An argument for the slow lane

Yesterday, a friend held a gathering at the house he has half built, a little outside the city, in a little valley with a stream below it and a river near by. There was lots of laughing, children expending the pent up energy of apartment building life, and lots of singing and even dancing. When people sing here, everyone magically knows the words to all the songs; old and young. And if you have your favourite songs that you listen to periodically to soothe you, I need not explain the power of the live song, especially the kind when everyone is singing, with eyes that say: "My heart is in these words I sing with power."
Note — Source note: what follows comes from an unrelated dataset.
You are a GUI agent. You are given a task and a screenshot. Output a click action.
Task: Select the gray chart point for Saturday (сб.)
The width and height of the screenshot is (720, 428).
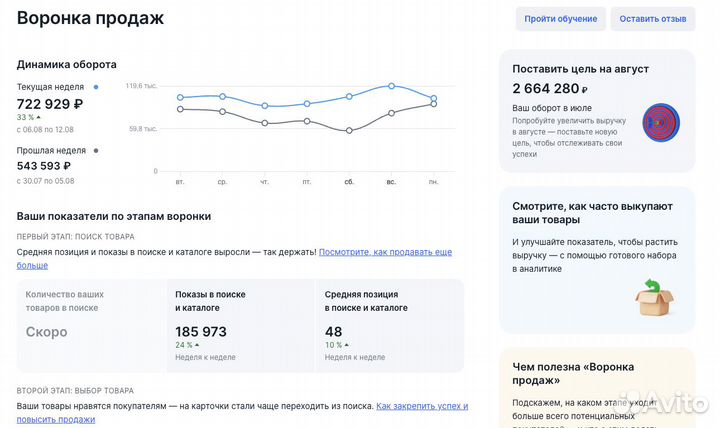coord(349,131)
On our way back home, my friend was saying how such gatherings are increasingly rare, because people have forgotten how to spend time together. I might add, speaking of myself, too, that we've forgotten how to live: we find, piece by piece, that the values we used to love have been replaced by something of lesser value even though we pursue them with the same vigour. The new pursuit does not bring the same satisfaction, yet we keep running after it, convinced we are right.
When my friend said people are forgetting how to spend time together, I thought about how I myself expend a little too much energy worrying about how I or my blog looks. Because we have been told so many times that we are judged by our appearance that this has become a truth.
But does that bring us the same satisfaction as the carefree moment, when it doesn't matter what we look like as long as we are having a good time, laughing and teasing friends? In contrast to that, life can get strangely challenging when many people talk themselves into believing ideas that don't bring satisfaction; it doesn't have to be that way, and yet it is.
One of the trends I see happening is a mass effort to pare everything down to recognizable molds; what I will refer to as the flourish of the hand is not given space to flourish. (You know, the artist's extra touch to the canvas.) For instance, earlier this week, I read this study about how people read the internet, which suggested that all communication be streamlined. While streamlining has its place, what of the conversational element of the internet? Is it not going to be a place of digression or long term friendship? I ask this question, because back in the day when I looked at Facebook, and considered it, I could not relate to the little boxes where information was meant to go. So, are people like me are to become a dying breed, and will my friend be right about people forgetting how to meander together? I'd like to not think so.
There is a moment when we wake up from that dream where we are running towards a new and shiny mirage, and when we realise that all that speed is like white bread, where the real nutrients are in taking it slow, in some context that isn't our own confabulation, that isn't a new and shiny mirage, but in singing from the heart, that good pain of shared difficulty and the difficulty of the proximity of tolerance, when the heart actually needs to sing with power - because then, we know we are alive, we see our transience and our pain, and it is good. Everything is all right.